In forensics we are often times dealing with artifacts that have been corrupted to some degree. An example of this could be a ROP chain that is 90% wiped out, but contains atleast one or two addresses that point to valid gadgets. This is why we feel it is important to have very adept heuristics that are able to detect a possible ROP attack by looking only at a fragment of a ROP chain and still posit some degree of certainty that this isn’t a false positive. If an entire ROP chain is in-tact then there is much more to go on, but in the forensics world we should not ever assume that the entire ROP chain will be resident in a given memory dump.

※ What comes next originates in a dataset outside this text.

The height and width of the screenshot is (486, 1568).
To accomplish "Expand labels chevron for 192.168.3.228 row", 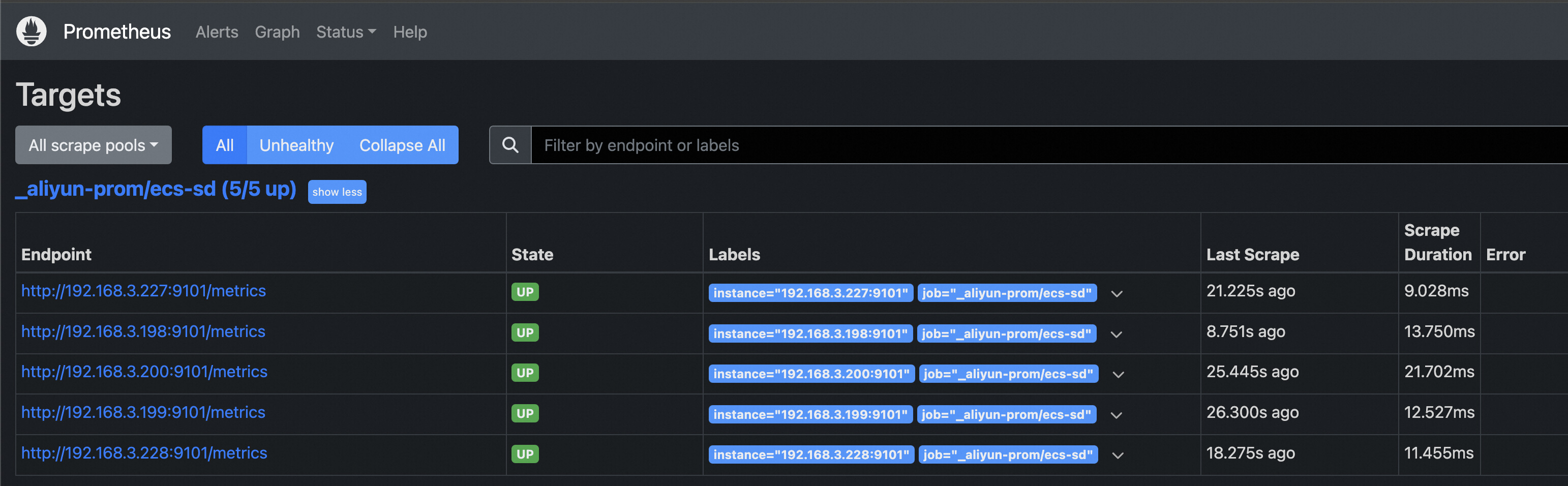I will pyautogui.click(x=1118, y=455).
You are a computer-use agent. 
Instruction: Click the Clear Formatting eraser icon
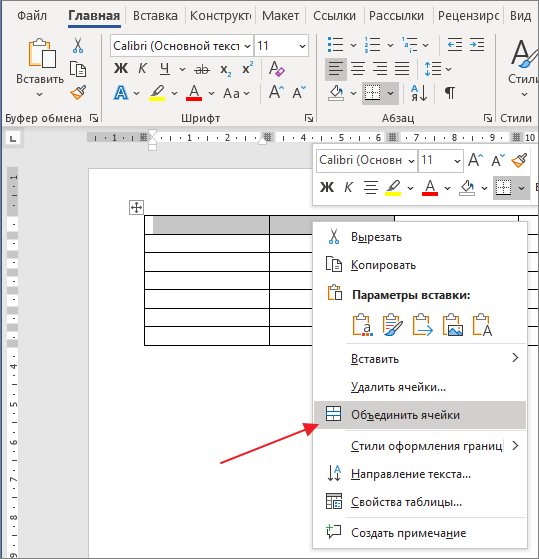click(x=277, y=69)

Example of ROP detection with controlled exploit settings

In this first example, lets utilize a controlled exploit which sets up a ROP chain that executes system("/bin/bash"); exit(); . The following image illustrates what the ROP chain looks like on the stack.

ROP chain image

As illustrated above, the gadget-0 code pops the address to “/bin/bash” into %rdi and then returns into system@PLT effectively executing system("/bin/bash");. Once the attacker exits the bash shell, it returns to the final gadget which is exit@PLT which allows the process to gracefully exit without segfaulting and causing a raucous. Lets run this exploit and see how the Backtrace ROP forensics feature can be used to detect it.

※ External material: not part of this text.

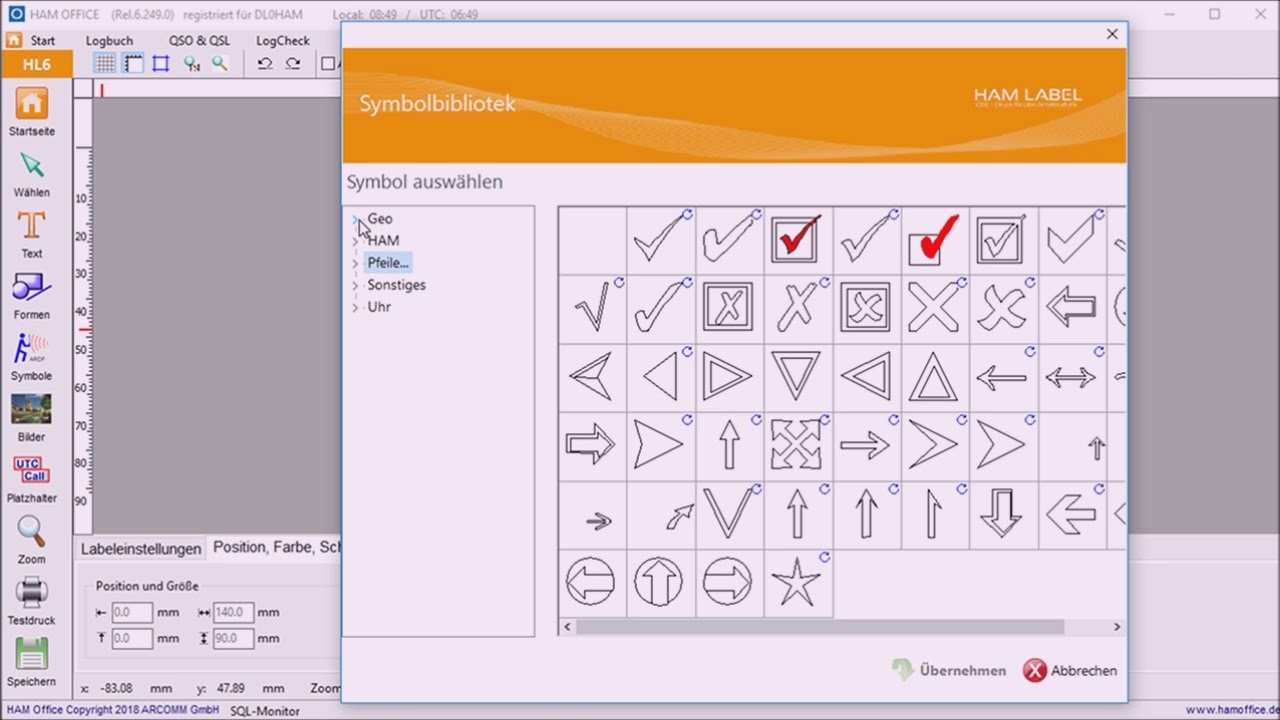Select the Wählen pointer tool
Screen dimensions: 1280x720
tap(31, 166)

elfmaster@backtrace:~/rop_test$ ./exploit

In another terminal we trace the process

elfmaster@backtrace:~$ sudo ptrace `pidof exploit` --module=security:enable,true

View the snapshots “Warning pane” in Hydra

ROP exploit in hydra

This screenshot gives even a layman forensics analyst a decent view of what’s happening in the exploit. In the backtrace pane we can see that do_system() was called, followed by waitpid(). In actuality the address to system@PLT was wiped off the stack by local variables, but it resulted in a call to do_system which in turn calls waitpid(), so those two top functions in the backtrace are a residual of the ROP chain but not directly part of the ROP chain. Normally we would also deduce from this pane that the code found at 0x400480 (which happens to be exit@PLT) was called before do_system; but do not forget that ROP chains work backwards, they do not call functions, they ret to functions. So what we are seeing is that do_system() will return to exit@PLT which is why it shows up in the backtrace like it was called by exit@PLT, when really it wasn’t and this is just part of a crafted ROP chain. The next address on the stack after exit@PLT is 0x4005a6 which is the address to main() which was pushed onto the stack by whatever function main() had originally called before the exploit was triggered. This means that technically the only real part of the ROP chain leftover at this point is the address pointing to exit@PLT, which by itself should be quite a red flag since PLT entries are not functions, and do not call other functions; they are code stubs that perform indirect jumps to functions within shared libraries, and therefore will not ever be found in a real call stack. This is a good example of the scenario where only a fragment of the ROP chain is left-over, leaving us just a single bread-crumb to work with. Notice the message in the warning pane:

Critical: Discovered possible ROP chain entry point at stack location 0x7ffcb9f8f240 into the .plt section: 0x400480

This demonstrates that even when there is only a fragmented ROP chain left over, we can still make some fairly accurate detections of ROP activity.